● KUTIPAN HALAMAN:
________________________________________
Ubedilah Badrun sebut elite, aparat, dan oligarki rusak semangat reformasi
News - Aras Atas | Nasional - Aksi Kamisan ke-862 di depan Istana Negara kembali menjadi panggung perlawanan moral. Dalam momentum kuliah jalanan yang berlangsung khidmat, Ubedilah Badrun—akademisi Universitas Negeri Jakarta dan eksponen gerakan reformasi 1998—turut hadir dan menyuarakan kegelisahan kolektif atas kondisi bangsa yang dinilainya mengalami kemunduran serius dalam reformasi.
Dalam orasinya, Ubedilah menggambarkan potret buram penegakan hukum dan HAM setelah 27 tahun reformasi digulirkan. Ia menyoroti bahwa skor penegakan hukum di Indonesia hanya berada di angka 0,53, mencerminkan lemahnya supremasi hukum. Wajah hukum dan hak asasi manusia, menurutnya, masih dihiasi catatan merah.
________________________________________
● DAFTAR DATA:

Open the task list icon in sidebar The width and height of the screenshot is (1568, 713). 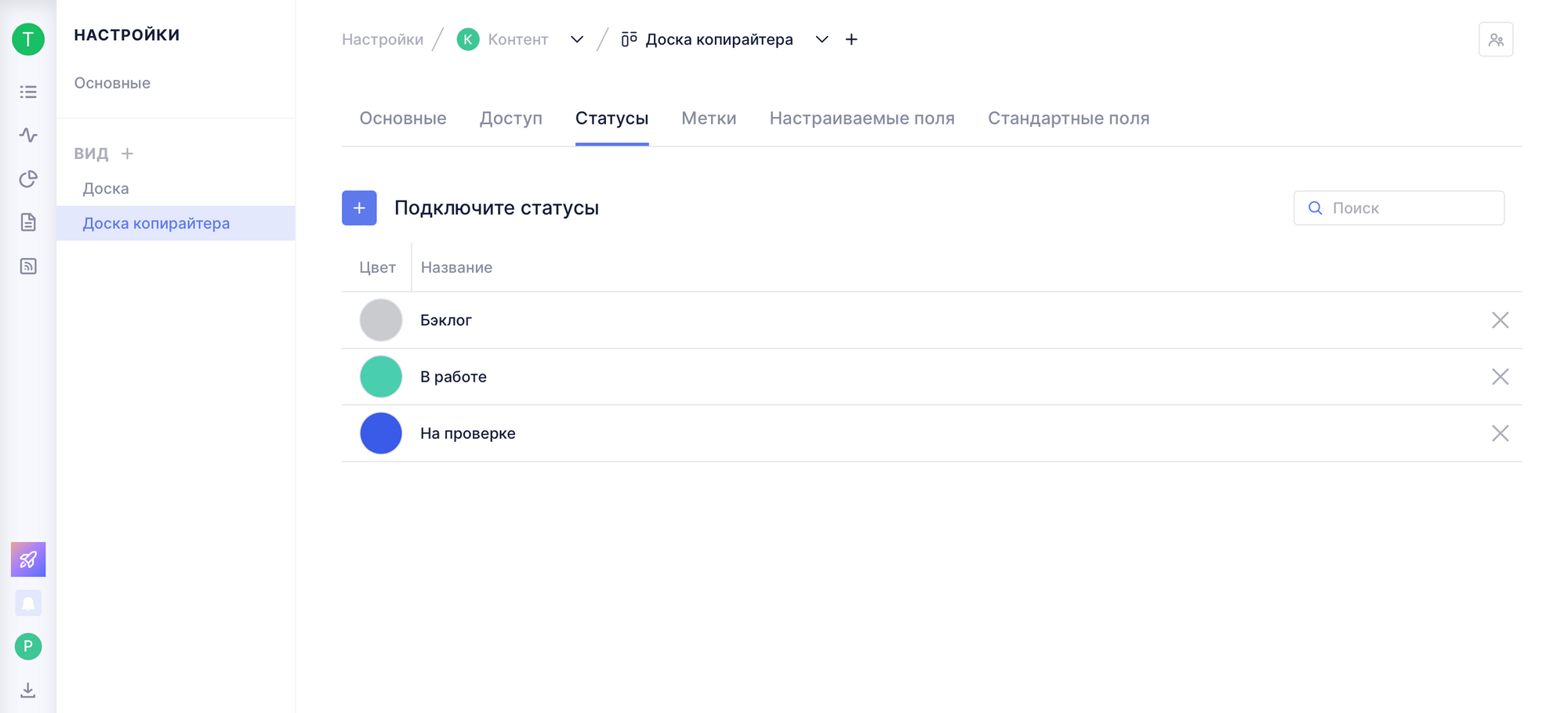coord(28,92)
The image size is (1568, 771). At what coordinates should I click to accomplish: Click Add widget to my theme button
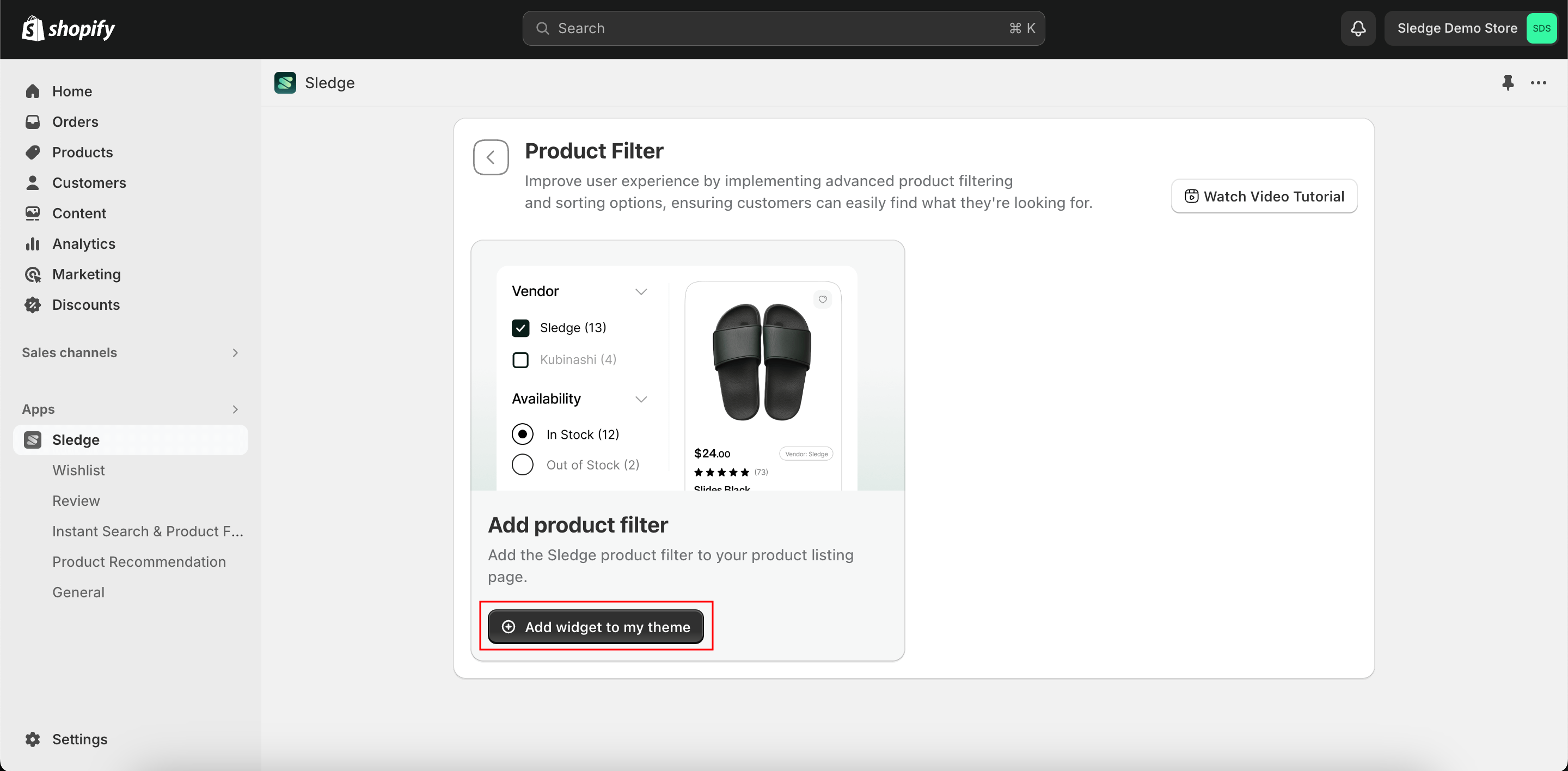coord(595,627)
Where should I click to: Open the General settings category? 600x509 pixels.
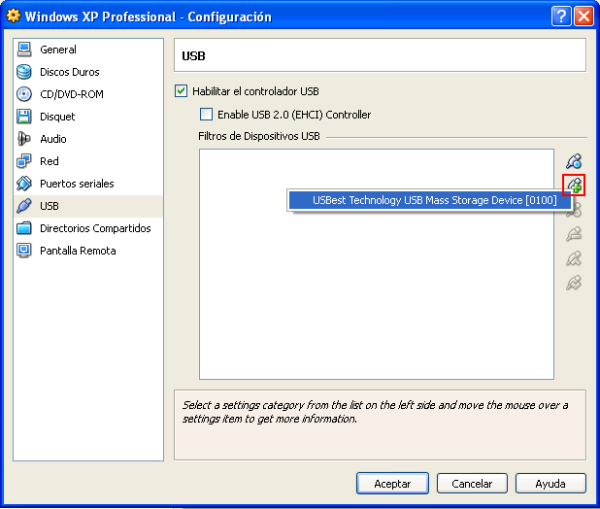[58, 50]
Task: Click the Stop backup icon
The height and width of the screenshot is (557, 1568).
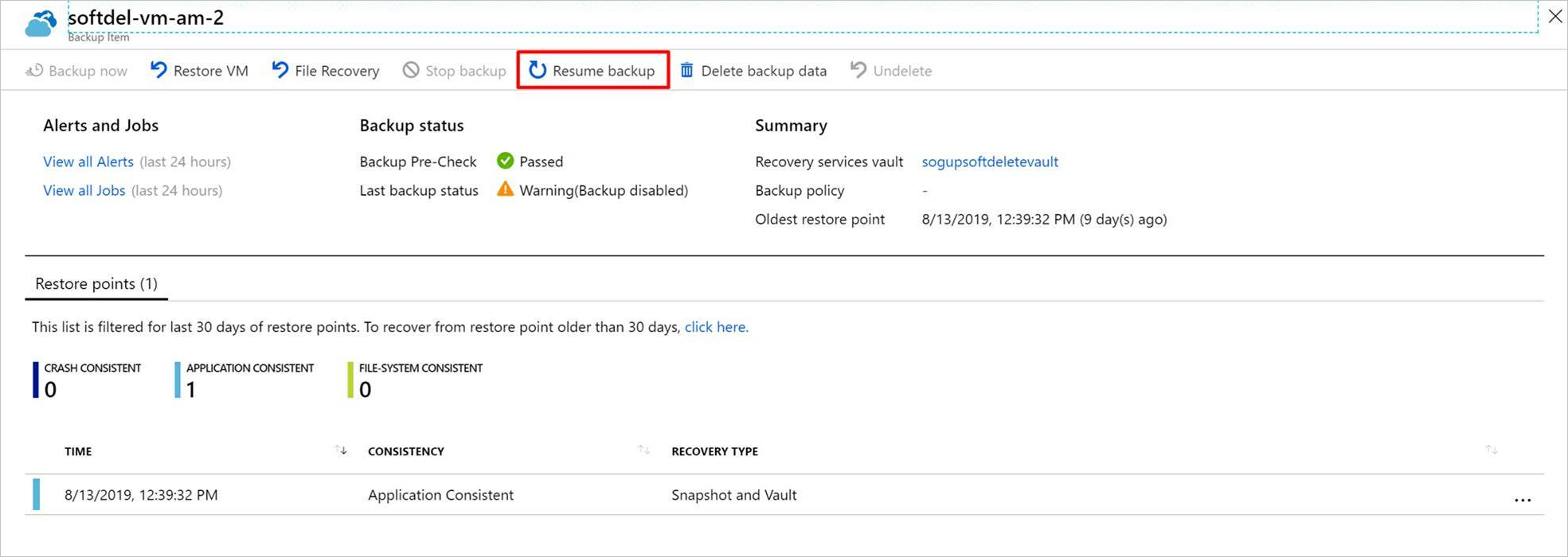Action: coord(411,70)
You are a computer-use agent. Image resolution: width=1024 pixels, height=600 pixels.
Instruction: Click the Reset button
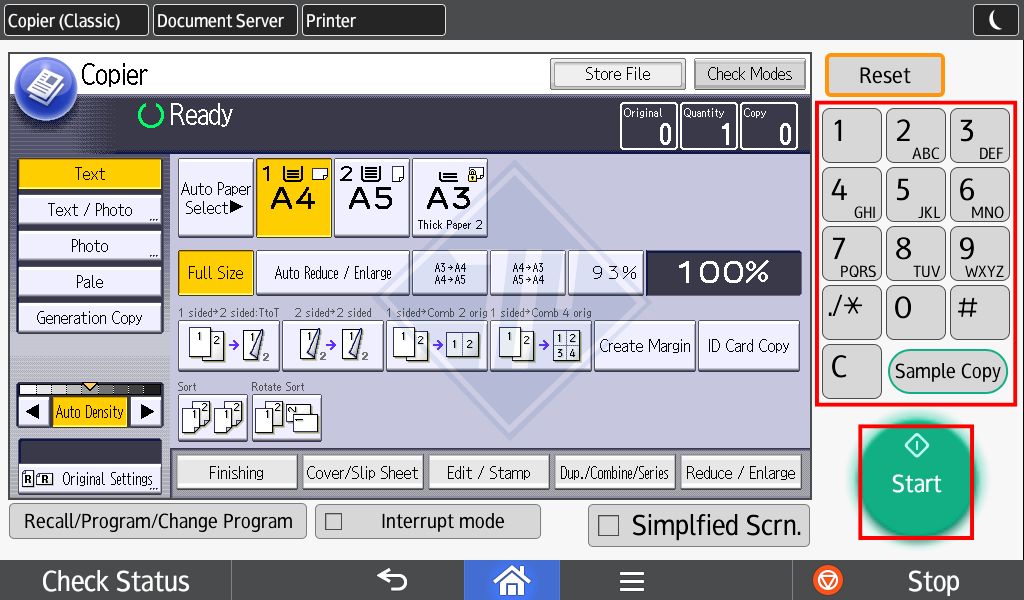tap(884, 75)

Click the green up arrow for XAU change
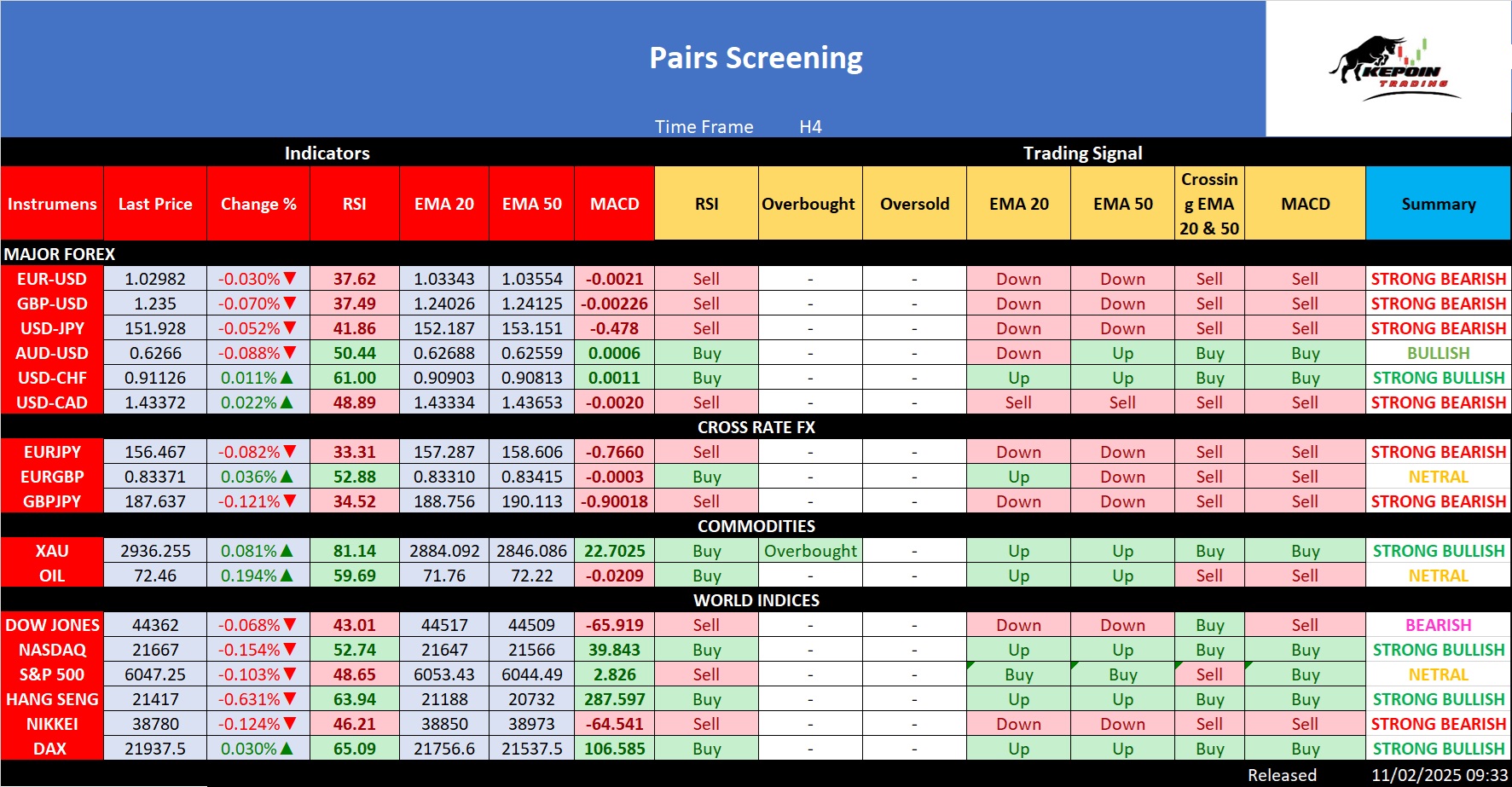click(x=287, y=551)
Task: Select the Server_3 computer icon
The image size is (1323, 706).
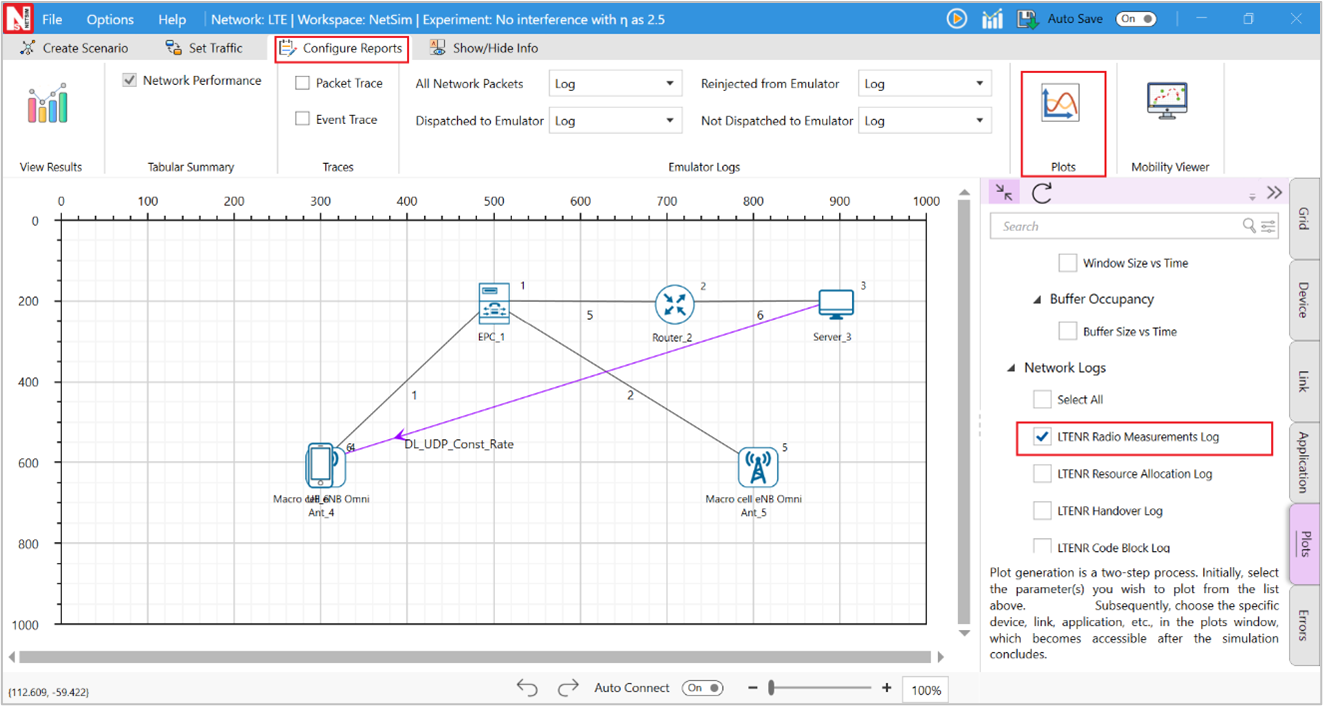Action: coord(835,304)
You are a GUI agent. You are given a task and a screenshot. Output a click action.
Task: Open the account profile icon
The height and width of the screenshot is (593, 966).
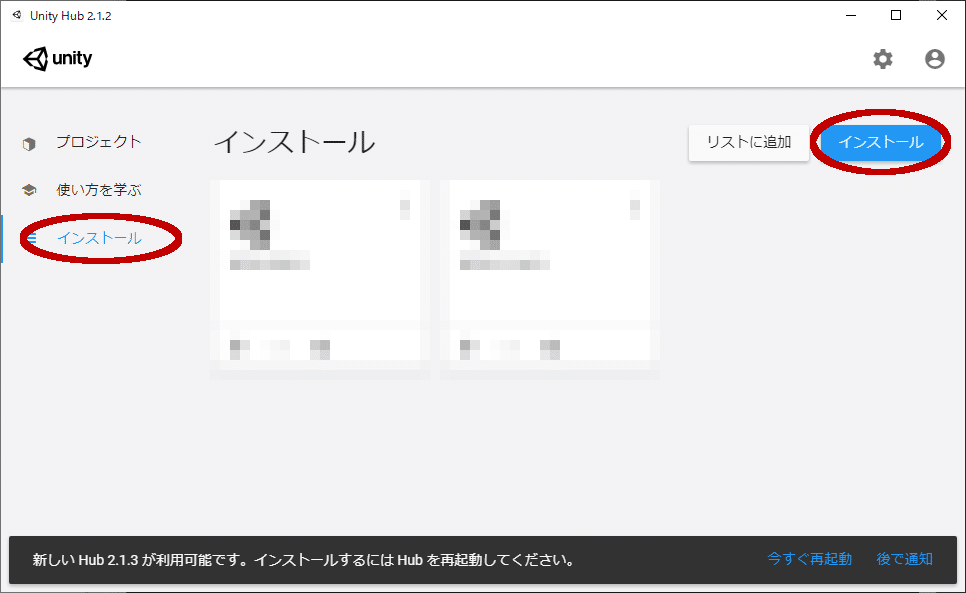[x=934, y=59]
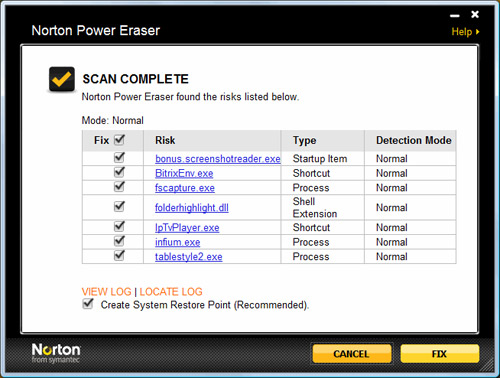Disable Create System Restore Point option

pos(88,304)
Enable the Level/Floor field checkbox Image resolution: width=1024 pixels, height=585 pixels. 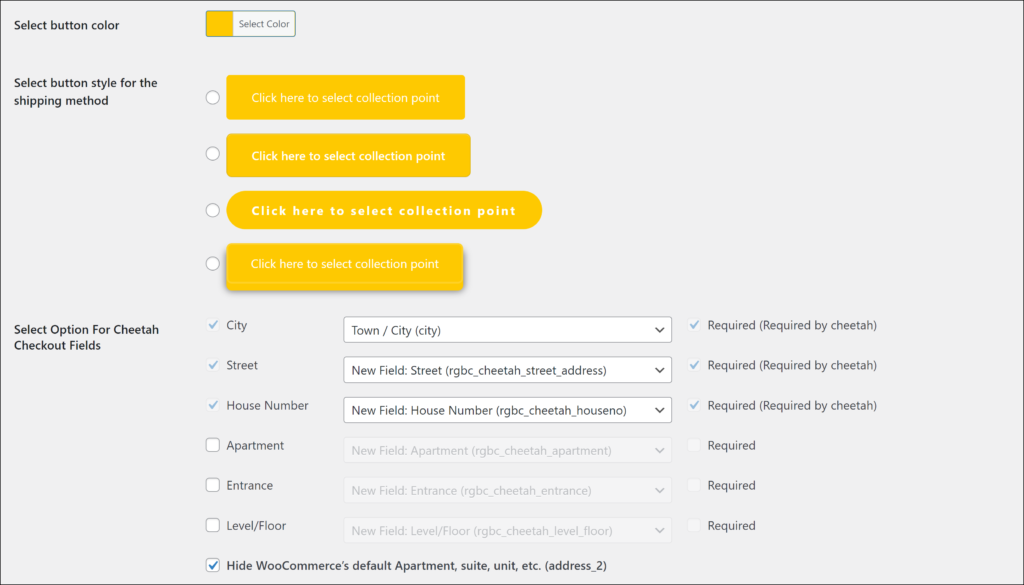tap(212, 525)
________________________________________
● RUMUSAN TUGAS:
Ulangi tanpa perubahan bagian berita tentang Aksi Kamisan ke-862, mulai dari "Ubedilah Badrun sebut" sampai dengan "dihiasi catatan merah.". Baris-baris data di atas diambil dari sumber yang berbeda.

● JAWABAN LENGKAP:
Ubedilah Badrun sebut elite, aparat, dan oligarki rusak semangat reformasi
News - Aras Atas | Nasional - Aksi Kamisan ke-862 di depan Istana Negara kembali menjadi panggung perlawanan moral. Dalam momentum kuliah jalanan yang berlangsung khidmat, Ubedilah Badrun—akademisi Universitas Negeri Jakarta dan eksponen gerakan reformasi 1998—turut hadir dan menyuarakan kegelisahan kolektif atas kondisi bangsa yang dinilainya mengalami kemunduran serius dalam reformasi.
Dalam orasinya, Ubedilah menggambarkan potret buram penegakan hukum dan HAM setelah 27 tahun reformasi digulirkan. Ia menyoroti bahwa skor penegakan hukum di Indonesia hanya berada di angka 0,53, mencerminkan lemahnya supremasi hukum. Wajah hukum dan hak asasi manusia, menurutnya, masih dihiasi catatan merah.